While Kevin was working on an initial Matlab implementation I began working on an OpenCV implementation to see which would perform better. OpenCV tends to run faster than even the optimized Matlab code, so we are most likely going to stick to a final implementation written in C++ using OpenCV + other stuff.
OpenCV isn't without its annoying quirks though. Often times when creating a supposedly all black new image, many pixels in the image will be filled with random values, resulting in a noisy image. This is corrected by multiplying the image with a zero filled matrix, but the extra step adds time and we haven't figured out a way around this yet.
Right now the saliency maps we are generating are essentially the same as those used by Itti, Koch, and Niebur. We deviate slightly in regard to our color implementation. Instead of using an RGB image to extract intensity, RG, and BY values, we convert use the L*a*b* color model. This model stores the image in thee channels: intensity (lightness), RG (red versus green), and BY (blue versus yellow). The end result is the same - we compute an intensity, red versus green, and blue versus yellow map of the image.
We also use a bank of eight Gabor filters on a grayscale version of our image. These filters are of varying rotations and scales and respond strongly whenever their orientation matches that found in the image.

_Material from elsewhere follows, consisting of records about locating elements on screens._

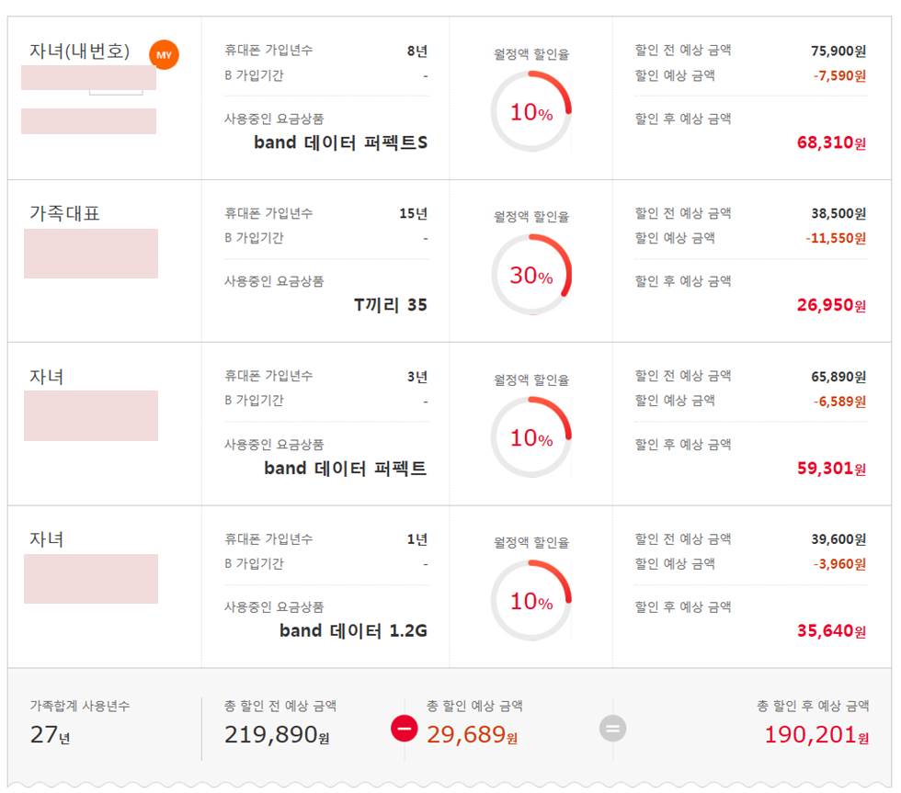Click the 26,950원 discounted amount
This screenshot has height=793, width=901.
tap(831, 305)
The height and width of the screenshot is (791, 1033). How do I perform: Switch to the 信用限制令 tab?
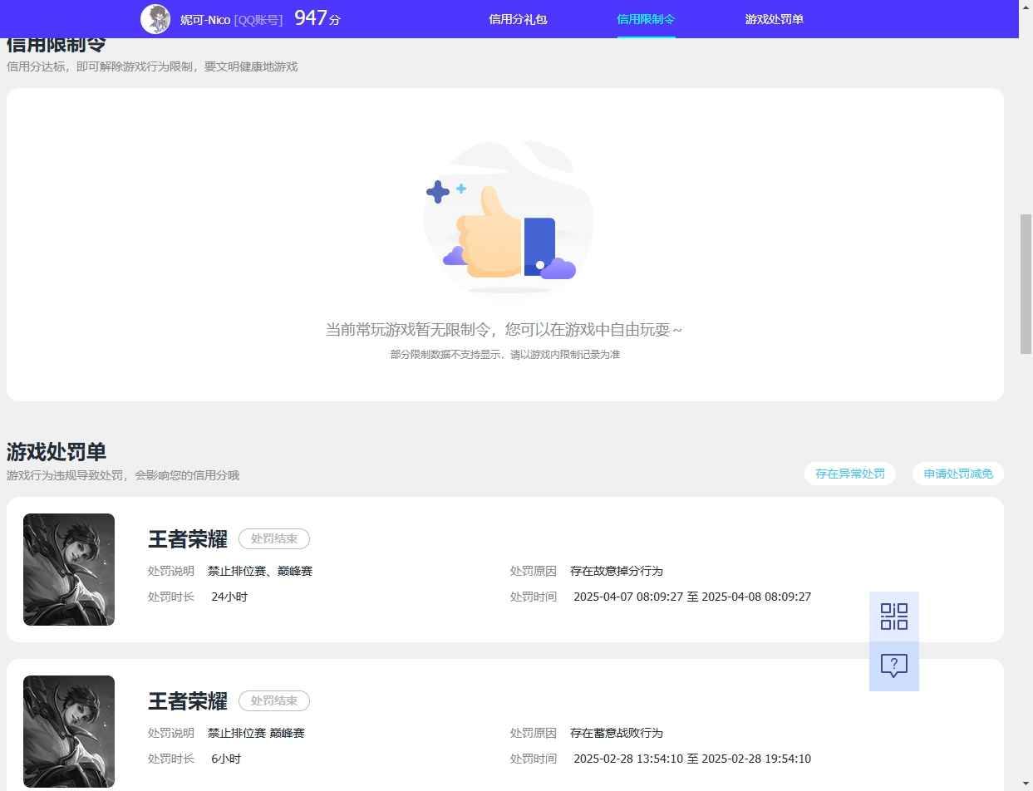[646, 18]
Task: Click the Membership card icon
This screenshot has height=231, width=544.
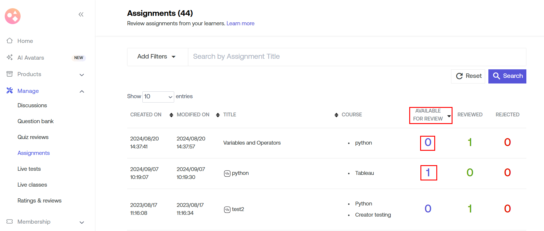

This is the general algorithm we are following right now:
- Split the image into L*, a*, b*, as well as grayscale channels
- Compute center surround differences on the L*, a*, and b* images. This basically means that we feed the image through a guassian pyramid and compute differences between scales, normalizing at each step.
- For each gabor filter in the bank, compute the center surround differences and normalize as in the color maps. The final gabor map is the mean of every image in the bank.
- Take the four maps and compute a final map, weighting luminosity, color, and orientation equally.
We are still experimenting with different weights for the final map. Right now each color map receives half the weight of the luminosity map.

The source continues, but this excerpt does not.